**Text block:**
Book Distribution via Print-on-Demand
Book distribution via print-on-demand companies IngramSpark and Amazon Kindle Direct Publishing is easy. It’s this ease of getting a book to market that has been largely responsible for the immense growth of self-publishing.
As author and publisher, it’s vitally important that you maintain control of your book’s sales and distribution by setting up and managing accounts with IngramSpark and Amazon KDP. By doing so, you will earn the maximum royalties (also called publisher’s compensation).
Speaking of royalties, it’s worth mentioning that 1106 Design provides publishing services ONLY. Unlike most self-publishing companies, our fees for publishing services are a one-time cost to the author. Once the book is published, we’re out of the picture. Except for unavoidable retail discounts and printing costs incurred when each book is printed, every penny of profit goes directly to you when a book is sold, as it should.
When dealing with a “self-publishing company,” typically the author is charged for book production AND the self-publishing company keeps a share of the revenue, paying the author a small royalty for each copy sold.

**Assigned task A:** Please change "royalties" to "earnings" in the print-on-demand text, starting with "As author and" and going on through "as it should.", and give that part back.
**Assigned task B:** Write what comes next in the print-on-demand text, picking up after its final sentence.
The lines after this point are separate material and have nothing to do with the print-on-demand text.

**Extracted data:**
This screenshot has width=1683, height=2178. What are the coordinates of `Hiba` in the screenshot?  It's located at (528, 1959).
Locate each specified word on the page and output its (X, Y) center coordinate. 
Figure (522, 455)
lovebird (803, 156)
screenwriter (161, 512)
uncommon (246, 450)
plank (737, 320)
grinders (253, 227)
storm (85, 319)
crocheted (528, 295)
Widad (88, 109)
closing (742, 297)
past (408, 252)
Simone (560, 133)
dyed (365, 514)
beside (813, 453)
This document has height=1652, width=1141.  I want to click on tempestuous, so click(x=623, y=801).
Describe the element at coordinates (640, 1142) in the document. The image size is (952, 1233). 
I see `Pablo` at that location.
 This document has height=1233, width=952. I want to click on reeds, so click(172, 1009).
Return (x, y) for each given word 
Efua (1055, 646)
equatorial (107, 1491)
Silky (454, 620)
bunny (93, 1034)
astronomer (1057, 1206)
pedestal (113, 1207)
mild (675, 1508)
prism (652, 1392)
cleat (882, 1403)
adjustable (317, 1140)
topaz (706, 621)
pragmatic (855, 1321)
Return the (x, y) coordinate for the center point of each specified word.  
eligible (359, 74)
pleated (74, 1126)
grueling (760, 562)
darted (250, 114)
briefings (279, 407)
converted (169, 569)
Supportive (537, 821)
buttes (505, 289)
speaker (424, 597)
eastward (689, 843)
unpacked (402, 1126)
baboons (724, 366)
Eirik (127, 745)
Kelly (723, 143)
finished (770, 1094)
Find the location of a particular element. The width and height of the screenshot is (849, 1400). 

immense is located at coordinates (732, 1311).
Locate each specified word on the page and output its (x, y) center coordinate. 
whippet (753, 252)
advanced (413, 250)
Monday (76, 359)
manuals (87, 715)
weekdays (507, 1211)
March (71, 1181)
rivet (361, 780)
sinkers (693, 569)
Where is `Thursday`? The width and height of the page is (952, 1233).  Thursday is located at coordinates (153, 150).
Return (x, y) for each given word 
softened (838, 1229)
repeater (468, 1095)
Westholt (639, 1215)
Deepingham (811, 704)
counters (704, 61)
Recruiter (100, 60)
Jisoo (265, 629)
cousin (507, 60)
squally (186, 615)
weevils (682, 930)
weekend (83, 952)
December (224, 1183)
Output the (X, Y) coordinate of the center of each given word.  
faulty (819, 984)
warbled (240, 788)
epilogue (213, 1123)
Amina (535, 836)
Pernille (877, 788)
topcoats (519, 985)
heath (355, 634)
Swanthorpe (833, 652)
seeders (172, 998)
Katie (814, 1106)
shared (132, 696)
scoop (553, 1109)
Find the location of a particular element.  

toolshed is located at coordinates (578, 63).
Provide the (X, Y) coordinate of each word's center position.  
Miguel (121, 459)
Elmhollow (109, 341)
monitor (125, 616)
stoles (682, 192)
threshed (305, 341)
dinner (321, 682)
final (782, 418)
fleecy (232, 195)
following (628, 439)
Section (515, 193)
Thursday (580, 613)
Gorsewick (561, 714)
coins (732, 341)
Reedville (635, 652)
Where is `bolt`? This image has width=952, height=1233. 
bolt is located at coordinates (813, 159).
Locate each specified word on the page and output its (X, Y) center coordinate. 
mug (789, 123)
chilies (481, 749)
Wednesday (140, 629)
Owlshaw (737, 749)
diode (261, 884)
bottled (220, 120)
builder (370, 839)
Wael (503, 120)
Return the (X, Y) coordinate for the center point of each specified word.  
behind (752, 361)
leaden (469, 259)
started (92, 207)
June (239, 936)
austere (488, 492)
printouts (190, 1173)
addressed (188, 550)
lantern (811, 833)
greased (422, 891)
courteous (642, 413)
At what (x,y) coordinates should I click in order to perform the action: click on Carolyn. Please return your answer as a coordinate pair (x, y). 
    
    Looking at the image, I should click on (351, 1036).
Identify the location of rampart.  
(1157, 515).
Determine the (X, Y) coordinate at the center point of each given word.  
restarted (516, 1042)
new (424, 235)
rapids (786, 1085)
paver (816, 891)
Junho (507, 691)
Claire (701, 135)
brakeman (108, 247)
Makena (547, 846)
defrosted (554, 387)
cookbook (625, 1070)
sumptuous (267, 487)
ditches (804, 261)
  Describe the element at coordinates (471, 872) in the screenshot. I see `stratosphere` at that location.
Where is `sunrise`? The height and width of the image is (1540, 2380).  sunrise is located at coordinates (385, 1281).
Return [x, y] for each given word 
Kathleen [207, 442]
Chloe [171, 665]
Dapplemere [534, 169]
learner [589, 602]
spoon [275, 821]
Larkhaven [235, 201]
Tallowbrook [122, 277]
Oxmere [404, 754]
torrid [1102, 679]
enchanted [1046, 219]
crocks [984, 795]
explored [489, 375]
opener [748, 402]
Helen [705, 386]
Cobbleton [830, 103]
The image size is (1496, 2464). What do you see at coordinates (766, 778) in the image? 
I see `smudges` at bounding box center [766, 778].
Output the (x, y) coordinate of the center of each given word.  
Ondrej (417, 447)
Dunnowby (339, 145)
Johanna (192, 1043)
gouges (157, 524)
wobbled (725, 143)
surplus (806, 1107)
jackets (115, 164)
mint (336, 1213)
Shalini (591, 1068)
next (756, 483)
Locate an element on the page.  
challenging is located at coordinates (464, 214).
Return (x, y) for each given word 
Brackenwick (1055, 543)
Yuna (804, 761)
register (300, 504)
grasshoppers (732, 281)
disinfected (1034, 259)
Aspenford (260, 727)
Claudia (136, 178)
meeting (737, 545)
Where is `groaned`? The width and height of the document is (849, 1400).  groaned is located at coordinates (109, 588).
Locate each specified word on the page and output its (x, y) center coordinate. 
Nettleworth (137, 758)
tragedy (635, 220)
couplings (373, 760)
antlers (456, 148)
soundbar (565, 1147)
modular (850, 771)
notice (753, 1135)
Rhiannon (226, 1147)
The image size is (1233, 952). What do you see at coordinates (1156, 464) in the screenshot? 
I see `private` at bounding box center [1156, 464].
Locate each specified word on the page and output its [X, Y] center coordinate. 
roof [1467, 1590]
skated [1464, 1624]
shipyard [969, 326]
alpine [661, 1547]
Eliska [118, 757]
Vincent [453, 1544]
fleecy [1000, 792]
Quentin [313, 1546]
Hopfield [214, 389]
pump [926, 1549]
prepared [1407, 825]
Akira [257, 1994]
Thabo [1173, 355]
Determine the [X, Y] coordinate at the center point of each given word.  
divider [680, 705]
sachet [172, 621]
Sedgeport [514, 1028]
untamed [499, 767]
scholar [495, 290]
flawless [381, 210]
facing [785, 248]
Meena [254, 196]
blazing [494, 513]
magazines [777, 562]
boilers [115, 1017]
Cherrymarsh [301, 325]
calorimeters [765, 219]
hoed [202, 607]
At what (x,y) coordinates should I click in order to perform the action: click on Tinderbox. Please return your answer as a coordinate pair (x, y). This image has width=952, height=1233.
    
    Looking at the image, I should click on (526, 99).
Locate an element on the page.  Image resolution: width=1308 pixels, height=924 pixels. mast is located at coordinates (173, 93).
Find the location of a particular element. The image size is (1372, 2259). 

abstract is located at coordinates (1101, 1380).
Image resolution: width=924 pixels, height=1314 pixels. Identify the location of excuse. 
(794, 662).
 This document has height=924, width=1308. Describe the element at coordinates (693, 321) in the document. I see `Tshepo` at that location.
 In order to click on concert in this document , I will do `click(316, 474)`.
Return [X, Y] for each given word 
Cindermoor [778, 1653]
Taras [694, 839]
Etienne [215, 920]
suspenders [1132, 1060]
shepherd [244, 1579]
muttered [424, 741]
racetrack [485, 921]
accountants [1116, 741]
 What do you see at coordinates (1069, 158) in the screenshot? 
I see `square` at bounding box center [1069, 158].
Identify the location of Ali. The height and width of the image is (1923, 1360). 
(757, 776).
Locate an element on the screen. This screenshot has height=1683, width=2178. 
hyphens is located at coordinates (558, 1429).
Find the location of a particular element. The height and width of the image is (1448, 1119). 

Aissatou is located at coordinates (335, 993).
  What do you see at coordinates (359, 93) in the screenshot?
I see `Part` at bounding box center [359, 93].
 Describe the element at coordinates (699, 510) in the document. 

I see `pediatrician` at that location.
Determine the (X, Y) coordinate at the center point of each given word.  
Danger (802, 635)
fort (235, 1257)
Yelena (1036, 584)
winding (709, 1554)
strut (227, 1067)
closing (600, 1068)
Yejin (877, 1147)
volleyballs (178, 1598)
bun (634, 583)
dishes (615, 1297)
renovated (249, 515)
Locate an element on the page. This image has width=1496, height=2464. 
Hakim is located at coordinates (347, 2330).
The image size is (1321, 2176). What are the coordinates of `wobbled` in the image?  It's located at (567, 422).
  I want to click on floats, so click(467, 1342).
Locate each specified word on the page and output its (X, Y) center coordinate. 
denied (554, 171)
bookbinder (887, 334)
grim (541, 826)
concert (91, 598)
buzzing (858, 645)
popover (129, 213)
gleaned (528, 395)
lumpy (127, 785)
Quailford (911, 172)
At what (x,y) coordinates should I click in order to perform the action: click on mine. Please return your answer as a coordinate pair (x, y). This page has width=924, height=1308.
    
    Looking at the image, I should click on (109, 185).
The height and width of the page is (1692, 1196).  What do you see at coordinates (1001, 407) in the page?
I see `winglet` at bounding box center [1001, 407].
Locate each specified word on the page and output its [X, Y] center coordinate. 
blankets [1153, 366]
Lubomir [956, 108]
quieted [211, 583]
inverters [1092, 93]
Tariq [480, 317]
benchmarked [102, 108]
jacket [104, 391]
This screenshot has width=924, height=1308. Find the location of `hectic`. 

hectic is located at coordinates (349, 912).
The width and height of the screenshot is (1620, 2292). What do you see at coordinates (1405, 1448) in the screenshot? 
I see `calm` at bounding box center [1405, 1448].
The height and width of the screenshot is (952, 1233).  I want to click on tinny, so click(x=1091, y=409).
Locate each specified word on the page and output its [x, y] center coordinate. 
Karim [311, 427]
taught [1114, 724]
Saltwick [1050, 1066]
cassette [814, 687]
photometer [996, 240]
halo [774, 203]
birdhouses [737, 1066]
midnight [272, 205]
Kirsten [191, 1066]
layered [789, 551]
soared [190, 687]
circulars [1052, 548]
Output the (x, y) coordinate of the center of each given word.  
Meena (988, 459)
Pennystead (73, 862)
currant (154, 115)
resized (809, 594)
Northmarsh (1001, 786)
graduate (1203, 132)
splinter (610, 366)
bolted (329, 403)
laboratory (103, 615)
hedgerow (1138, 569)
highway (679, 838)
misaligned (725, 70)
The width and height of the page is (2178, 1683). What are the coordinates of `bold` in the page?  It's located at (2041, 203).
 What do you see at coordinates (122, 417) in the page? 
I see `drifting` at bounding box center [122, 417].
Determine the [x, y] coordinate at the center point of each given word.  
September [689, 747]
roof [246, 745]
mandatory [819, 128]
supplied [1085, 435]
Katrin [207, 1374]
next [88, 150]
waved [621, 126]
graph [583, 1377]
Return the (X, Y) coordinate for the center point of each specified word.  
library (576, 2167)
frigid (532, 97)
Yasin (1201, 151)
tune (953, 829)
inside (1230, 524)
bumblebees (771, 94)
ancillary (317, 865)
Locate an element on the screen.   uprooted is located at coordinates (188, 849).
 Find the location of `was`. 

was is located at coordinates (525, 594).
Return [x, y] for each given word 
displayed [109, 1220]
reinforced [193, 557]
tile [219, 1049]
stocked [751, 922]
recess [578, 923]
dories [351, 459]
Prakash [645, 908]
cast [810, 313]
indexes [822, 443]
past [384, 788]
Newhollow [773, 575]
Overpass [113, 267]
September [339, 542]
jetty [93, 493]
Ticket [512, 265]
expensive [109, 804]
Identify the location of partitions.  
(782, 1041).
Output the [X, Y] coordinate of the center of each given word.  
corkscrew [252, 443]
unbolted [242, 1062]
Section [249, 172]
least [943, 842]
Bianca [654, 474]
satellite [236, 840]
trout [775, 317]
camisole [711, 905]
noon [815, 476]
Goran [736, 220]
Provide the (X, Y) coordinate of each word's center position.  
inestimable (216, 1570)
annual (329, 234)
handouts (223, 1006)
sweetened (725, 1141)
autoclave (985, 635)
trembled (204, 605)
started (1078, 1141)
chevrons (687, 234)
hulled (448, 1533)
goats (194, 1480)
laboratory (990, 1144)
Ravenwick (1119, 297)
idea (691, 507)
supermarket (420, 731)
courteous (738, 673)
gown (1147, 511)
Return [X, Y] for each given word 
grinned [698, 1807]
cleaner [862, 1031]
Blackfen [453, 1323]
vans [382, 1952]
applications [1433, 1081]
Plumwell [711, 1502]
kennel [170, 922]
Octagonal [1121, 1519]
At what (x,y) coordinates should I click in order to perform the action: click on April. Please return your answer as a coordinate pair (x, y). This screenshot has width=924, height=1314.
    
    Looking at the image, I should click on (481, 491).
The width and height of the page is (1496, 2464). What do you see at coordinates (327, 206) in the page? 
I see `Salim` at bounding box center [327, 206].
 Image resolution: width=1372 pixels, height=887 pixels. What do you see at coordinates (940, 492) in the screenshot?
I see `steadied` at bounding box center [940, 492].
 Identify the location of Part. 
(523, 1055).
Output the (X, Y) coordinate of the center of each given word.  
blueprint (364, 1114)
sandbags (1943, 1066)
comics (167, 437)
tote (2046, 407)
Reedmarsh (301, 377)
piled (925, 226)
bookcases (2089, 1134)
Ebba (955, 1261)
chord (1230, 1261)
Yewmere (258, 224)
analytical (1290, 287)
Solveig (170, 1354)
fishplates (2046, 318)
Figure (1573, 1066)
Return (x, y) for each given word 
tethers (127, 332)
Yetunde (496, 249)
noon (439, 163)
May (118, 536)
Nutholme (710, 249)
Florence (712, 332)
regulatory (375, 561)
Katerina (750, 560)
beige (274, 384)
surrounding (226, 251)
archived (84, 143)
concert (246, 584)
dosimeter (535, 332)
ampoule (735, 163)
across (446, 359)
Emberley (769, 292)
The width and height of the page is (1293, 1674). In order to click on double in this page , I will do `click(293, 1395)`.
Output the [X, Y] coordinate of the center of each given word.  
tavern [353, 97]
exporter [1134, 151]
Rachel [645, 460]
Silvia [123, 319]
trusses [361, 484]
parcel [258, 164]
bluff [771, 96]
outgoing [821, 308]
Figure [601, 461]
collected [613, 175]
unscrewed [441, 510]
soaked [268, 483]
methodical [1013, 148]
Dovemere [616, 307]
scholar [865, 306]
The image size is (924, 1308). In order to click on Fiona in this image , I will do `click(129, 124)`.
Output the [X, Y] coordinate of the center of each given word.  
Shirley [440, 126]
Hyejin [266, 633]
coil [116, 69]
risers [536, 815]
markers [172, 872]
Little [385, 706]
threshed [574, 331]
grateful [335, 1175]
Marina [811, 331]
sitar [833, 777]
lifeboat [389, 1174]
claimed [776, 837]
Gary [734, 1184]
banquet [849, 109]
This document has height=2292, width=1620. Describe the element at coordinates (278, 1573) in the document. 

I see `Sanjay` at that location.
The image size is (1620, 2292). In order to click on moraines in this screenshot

**Answer A:**
As author and publisher, it’s vitally important that you maintain control of your book’s sales and distribution by setting up and managing accounts with IngramSpark and Amazon KDP. By doing so, you will earn the maximum earnings (also called publisher’s compensation).
Speaking of earnings, it’s worth mentioning that 1106 Design provides publishing services ONLY. Unlike most self-publishing companies, our fees for publishing services are a one-time cost to the author. Once the book is published, we’re out of the picture. Except for unavoidable retail discounts and printing costs incurred when each book is printed, every penny of profit goes directly to you when a book is sold, as it should.

**Answer B:**
We also help you set up accounts (known as title set-up) with both Amazon KDP and IngramSpark so that you will deal with them directly, and we’ll help you upload your book files to both platforms and make sure everything is running smoothly.
Deciding which company to use to print and distribute your self-published book isn’t really that difficult. Use both! We recommend Amazon KDP as the platform for distribution to Amazon, and IngramSpark for distribution to all other online platforms, bookstores and libraries. You can use IngramSpark to distribute your book to Amazon but your book will take a bit longer to go live on Amazon, and you will receive slightly less publisher’s compensation than if you went directly through Amazon KDP. Note that IngramSpark prints hardcover books and distributes them to Amazon and elsewhere, while Amazon KDP does not.
Read our blog to learn more about the difference between IngramSpark and Amazon KDP.
IngramSpark is the best choice for expanded distribution to bookstores and libraries. Setting up your title at IngramSpark means your title is listed in the Ingram database for a 55% discount. You may also choose the “return/destroy” option so that bookstores are more inclined to special-order your book. IngramSpark also offers robust and expanding international distribution options.
Amazon KDP Extended Distribution also runs your title through IngramSpark, but at a 60% discount, meaning your publisher’s compensation is less than if you went directly to IngramSpark in the first place. In addition, bookstores won’t special-order books from Amazon KDP because they do not accept returns.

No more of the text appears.